Texto de leitura -
============

Nos últimos anos, os entusiastas de videojogos foram agraciados com muitas experiências de excelência e, quando entramos em 2023, tínhamos a promessa de mais doze meses recheados de qualidade e quantidade. The Legend of Zelda: Tears of the Kingdom, Resident Evil 4 Remake, Final Fantasy XVI avizinhavam-se... mas o meu jogo
mais antecipado do ano era indubitavelmente Pikmin 4. (Nota: Hollow Knight: Silksong é apenas um
mito urbano). Apesar de todos estes lançamentos de peso no horizonte, não havia
como superar a antecipação pela primeira aventura original em 10 anos de uma das
séries mais singulares e consistentes da Nintendo, quicá da indústria.
Por ironia do destino, poderá ser
por a série ser tão diferente do que estamos habituados a ver e jogar que esta
nunca impressiona no número de cópias vendidas. Acredito que o universo Pikmin
apenas está vivo pela evidente estima que o lendário desenvolvedor Shigeru
Miyamoto tem por esta propriedade. De vez em quando, lá sinto que mais ninguém
em Portugal tem entusiasmo por esta fenomenal franquia e, mesmo estando certamente errado, isso é algo que tenho
de tentar mudar!
Por isso, começando hoje, vamos iniciar uma semana, não, uma Quinzena de Pikmin, para ver se consigo converter algum leitor ao universo Pikmin e, com sorte, conseguir que o próximo título lance antes de me aparecer a careca! Ou seja, até 31 de julho (e com uma pausa para outros temas na próxima semana, entre 16 e 24 de julho) Pikmin é a única coisa que vão comer aqui– e olhem que só vos fará bem! Agora que esta fantástica trilogia pode ser jogada integralmente na Nintendo Switch, não têm desculpa para não a degustarem.

============

Tarefa proposta 1 -
Podes reproduzir do texto sobre Pikmin tudo o que vai desde "Nos últimos anos, os" até "quicá da indústria."?

============

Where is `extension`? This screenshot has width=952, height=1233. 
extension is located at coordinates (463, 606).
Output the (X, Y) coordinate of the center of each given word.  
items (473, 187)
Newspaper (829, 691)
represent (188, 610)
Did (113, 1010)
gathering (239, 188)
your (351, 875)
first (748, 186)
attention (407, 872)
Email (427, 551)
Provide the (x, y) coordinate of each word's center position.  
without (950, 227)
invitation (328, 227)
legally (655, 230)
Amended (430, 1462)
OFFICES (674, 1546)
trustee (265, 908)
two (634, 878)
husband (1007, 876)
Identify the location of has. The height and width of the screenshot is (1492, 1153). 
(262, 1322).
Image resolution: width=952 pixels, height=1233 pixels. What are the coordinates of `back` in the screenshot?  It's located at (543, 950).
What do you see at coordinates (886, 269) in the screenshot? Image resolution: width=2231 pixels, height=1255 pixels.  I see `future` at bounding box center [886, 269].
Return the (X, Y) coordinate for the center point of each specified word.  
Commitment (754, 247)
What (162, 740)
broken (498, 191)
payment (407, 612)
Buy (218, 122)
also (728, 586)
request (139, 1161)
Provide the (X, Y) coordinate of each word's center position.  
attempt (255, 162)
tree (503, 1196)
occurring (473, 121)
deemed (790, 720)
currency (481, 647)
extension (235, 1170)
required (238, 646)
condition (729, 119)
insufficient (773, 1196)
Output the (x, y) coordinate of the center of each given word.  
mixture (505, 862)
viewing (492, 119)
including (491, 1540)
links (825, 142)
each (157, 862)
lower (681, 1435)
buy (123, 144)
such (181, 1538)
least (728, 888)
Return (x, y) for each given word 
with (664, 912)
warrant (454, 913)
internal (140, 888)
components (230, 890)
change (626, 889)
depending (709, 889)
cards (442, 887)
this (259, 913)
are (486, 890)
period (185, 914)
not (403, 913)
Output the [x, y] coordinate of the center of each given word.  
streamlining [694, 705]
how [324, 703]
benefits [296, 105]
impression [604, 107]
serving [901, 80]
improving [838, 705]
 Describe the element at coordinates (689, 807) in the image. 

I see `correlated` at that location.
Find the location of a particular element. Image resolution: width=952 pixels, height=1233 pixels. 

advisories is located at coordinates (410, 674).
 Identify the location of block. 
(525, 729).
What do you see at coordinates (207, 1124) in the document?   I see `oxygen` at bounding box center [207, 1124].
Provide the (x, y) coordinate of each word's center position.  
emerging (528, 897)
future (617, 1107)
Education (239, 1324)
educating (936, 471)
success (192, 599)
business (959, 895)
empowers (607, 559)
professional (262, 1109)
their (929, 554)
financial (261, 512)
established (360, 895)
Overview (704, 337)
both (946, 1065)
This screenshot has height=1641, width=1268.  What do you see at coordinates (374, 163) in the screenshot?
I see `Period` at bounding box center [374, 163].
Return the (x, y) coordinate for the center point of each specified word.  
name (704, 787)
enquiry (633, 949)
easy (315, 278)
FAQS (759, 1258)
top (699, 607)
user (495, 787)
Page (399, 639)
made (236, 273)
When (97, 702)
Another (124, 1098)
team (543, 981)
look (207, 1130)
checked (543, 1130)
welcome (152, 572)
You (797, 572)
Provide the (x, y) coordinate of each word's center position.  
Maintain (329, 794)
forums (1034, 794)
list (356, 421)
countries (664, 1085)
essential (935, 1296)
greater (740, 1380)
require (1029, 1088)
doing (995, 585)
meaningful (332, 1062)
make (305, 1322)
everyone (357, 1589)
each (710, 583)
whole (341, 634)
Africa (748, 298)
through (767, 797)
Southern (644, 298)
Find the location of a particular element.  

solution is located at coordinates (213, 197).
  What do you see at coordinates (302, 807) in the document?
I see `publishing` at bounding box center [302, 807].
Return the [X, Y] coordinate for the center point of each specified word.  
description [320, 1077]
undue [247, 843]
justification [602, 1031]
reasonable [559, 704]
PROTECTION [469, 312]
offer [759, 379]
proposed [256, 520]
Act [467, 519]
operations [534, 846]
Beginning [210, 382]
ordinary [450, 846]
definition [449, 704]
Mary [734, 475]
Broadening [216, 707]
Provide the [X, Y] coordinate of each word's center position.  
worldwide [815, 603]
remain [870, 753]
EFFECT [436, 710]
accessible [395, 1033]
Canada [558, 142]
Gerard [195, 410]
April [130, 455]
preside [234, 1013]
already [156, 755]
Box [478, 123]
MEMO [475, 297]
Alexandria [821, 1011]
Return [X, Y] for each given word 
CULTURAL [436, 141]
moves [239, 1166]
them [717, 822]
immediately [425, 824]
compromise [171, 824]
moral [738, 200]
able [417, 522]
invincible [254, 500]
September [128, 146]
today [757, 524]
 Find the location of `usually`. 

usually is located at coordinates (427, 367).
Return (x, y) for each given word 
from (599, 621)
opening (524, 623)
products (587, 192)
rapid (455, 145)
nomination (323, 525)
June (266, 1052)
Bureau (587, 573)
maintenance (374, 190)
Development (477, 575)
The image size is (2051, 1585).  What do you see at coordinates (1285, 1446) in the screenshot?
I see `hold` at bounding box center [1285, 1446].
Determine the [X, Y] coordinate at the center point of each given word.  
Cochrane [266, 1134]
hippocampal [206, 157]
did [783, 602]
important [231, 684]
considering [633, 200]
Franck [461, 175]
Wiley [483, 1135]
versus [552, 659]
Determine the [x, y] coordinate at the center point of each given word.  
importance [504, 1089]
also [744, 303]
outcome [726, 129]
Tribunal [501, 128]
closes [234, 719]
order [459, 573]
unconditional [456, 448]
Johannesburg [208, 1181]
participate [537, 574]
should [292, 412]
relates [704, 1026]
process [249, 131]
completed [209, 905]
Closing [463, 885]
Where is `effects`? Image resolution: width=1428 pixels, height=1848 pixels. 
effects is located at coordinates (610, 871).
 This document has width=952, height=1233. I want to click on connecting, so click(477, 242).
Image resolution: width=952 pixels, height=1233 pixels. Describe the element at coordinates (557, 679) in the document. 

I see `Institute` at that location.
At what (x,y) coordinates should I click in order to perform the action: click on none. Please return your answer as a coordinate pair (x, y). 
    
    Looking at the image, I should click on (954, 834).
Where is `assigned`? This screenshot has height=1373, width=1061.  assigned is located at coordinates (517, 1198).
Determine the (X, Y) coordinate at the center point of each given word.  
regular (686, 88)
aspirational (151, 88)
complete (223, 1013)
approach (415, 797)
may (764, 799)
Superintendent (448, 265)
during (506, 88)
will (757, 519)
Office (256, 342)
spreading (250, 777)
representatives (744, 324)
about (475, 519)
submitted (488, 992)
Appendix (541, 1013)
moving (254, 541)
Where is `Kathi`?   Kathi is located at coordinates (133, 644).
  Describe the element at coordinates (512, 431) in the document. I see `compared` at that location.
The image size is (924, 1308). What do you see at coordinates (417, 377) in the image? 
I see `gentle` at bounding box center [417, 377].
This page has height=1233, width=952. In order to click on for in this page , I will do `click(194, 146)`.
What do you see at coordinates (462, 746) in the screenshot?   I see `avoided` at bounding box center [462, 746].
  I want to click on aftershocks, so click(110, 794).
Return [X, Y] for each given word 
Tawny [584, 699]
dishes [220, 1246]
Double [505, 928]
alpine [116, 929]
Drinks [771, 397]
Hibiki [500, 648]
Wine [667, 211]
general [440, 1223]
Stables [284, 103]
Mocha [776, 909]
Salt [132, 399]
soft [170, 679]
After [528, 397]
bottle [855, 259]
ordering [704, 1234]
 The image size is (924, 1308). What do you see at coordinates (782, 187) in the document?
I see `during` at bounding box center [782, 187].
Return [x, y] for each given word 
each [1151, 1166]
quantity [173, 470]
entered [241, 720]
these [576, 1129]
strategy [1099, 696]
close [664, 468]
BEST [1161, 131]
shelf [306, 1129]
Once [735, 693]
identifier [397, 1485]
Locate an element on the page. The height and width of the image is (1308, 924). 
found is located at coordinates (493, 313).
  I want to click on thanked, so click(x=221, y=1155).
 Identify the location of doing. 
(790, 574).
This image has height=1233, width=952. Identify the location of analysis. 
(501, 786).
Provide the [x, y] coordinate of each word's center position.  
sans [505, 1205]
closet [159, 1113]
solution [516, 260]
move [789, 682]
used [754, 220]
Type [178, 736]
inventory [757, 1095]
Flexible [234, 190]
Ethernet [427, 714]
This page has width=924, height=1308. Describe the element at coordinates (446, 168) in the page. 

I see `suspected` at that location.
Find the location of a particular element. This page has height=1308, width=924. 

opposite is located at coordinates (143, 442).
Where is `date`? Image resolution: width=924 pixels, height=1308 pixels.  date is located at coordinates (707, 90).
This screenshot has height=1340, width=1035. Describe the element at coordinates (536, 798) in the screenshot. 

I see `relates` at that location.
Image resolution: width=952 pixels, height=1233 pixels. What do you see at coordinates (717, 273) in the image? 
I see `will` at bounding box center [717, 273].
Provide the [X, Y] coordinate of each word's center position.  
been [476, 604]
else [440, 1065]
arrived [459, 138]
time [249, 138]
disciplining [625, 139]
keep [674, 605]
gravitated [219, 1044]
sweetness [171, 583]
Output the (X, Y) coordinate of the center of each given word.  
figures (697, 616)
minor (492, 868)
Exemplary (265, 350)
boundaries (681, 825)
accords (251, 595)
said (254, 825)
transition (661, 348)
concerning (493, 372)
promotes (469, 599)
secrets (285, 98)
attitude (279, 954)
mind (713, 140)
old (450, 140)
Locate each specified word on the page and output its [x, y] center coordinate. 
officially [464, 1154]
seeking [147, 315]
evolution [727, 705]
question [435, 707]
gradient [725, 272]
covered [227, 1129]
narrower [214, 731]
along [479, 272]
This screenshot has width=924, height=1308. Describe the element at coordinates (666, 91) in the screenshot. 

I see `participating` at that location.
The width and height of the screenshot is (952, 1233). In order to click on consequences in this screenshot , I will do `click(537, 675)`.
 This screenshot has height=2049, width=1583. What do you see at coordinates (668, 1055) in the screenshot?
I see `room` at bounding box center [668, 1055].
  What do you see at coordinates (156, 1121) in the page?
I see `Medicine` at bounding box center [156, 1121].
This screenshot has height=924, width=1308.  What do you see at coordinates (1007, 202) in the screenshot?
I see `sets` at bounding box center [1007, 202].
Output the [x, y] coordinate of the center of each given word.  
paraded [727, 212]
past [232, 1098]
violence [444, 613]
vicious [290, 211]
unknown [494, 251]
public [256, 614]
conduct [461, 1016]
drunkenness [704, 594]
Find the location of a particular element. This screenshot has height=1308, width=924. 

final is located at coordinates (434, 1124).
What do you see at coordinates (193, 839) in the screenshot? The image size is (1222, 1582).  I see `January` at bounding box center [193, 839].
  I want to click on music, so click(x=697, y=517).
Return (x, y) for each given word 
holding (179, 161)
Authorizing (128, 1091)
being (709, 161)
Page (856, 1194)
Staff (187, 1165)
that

============

Tarefa proposta 2 -
Podes organizar como lista JSON de strings as linhas de dados, desde a primeira até à que contém "improving [838, 705]", ambas incluídas? Põe uma string por linha e deixa de fora as linhas em branco.

Resultado final 1 -
Nos últimos anos, os entusiastas de videojogos foram agraciados com muitas experiências de excelência e, quando entramos em 2023, tínhamos a promessa de mais doze meses recheados de qualidade e quantidade. The Legend of Zelda: Tears of the Kingdom, Resident Evil 4 Remake, Final Fantasy XVI avizinhavam-se... mas o meu jogo
mais antecipado do ano era indubitavelmente Pikmin 4. (Nota: Hollow Knight: Silksong é apenas um
mito urbano). Apesar de todos estes lançamentos de peso no horizonte, não havia
como superar a antecipação pela primeira aventura original em 10 anos de uma das
séries mais singulares e consistentes da Nintendo, quicá da indústria.

Resultado final 2 -
[
  "Where is `extension`? This screenshot has width=952, height=1233. ",
  "extension is located at coordinates (463, 606).",
  "Output the (X, Y) coordinate of the center of each given word.  ",
  "items (473, 187)",
  "Newspaper (829, 691)",
  "represent (188, 610)",
  "Did (113, 1010)",
  "gathering (239, 188)",
  "your (351, 875)",
  "first (748, 186)",
  "attention (407, 872)",
  "Email (427, 551)",
  "Provide the (x, y) coordinate of each word's center position.  ",
  "without (950, 227)",
  "invitation (328, 227)",
  "legally (655, 230)",
  "Amended (430, 1462)",
  "OFFICES (674, 1546)",
  "trustee (265, 908)",
  "two (634, 878)",
  "husband (1007, 876)",
  "Identify the location of has. The height and width of the screenshot is (1492, 1153). ",
  "(262, 1322).",
  "Image resolution: width=952 pixels, height=1233 pixels. What are the coordinates of `back` in the screenshot?  It's located at (543, 950).",
  "What do you see at coordinates (886, 269) in the screenshot? Image resolution: width=2231 pixels, height=1255 pixels.  I see `future` at bounding box center [886, 269].",
  "Return the (X, Y) coordinate for the center point of each specified word.  ",
  "Commitment (754, 247)",
  "What (162, 740)",
  "broken (498, 191)",
  "payment (407, 612)",
  "Buy (218, 122)",
  "also (728, 586)",
  "request (139, 1161)",
  "Provide the (X, Y) coordinate of each word's center position.  ",
  "attempt (255, 162)",
  "tree (503, 1196)",
  "occurring (473, 121)",
  "deemed (790, 720)",
  "currency (481, 647)",
  "extension (235, 1170)",
  "required (238, 646)",
  "condition (729, 119)",
  "insufficient (773, 1196)",
  "Output the (x, y) coordinate of the center of each given word.  ",
  "mixture (505, 862)",
  "viewing (492, 119)",
  "including (491, 1540)",
  "links (825, 142)",
  "each (157, 862)",
  "lower (681, 1435)",
  "buy (123, 144)",
  "such (181, 1538)",
  "least (728, 888)",
  "Return (x, y) for each given word ",
  "with (664, 912)",
  "warrant (454, 913)",
  "internal (140, 888)",
  "components (230, 890)",
  "change (626, 889)",
  "depending (709, 889)",
  "cards (442, 887)",
  "this (259, 913)",
  "are (486, 890)",
  "period (185, 914)",
  "not (403, 913)",
  "Output the [x, y] coordinate of the center of each given word.  ",
  "streamlining [694, 705]",
  "how [324, 703]",
  "benefits [296, 105]",
  "impression [604, 107]",
  "serving [901, 80]",
  "improving [838, 705]"
]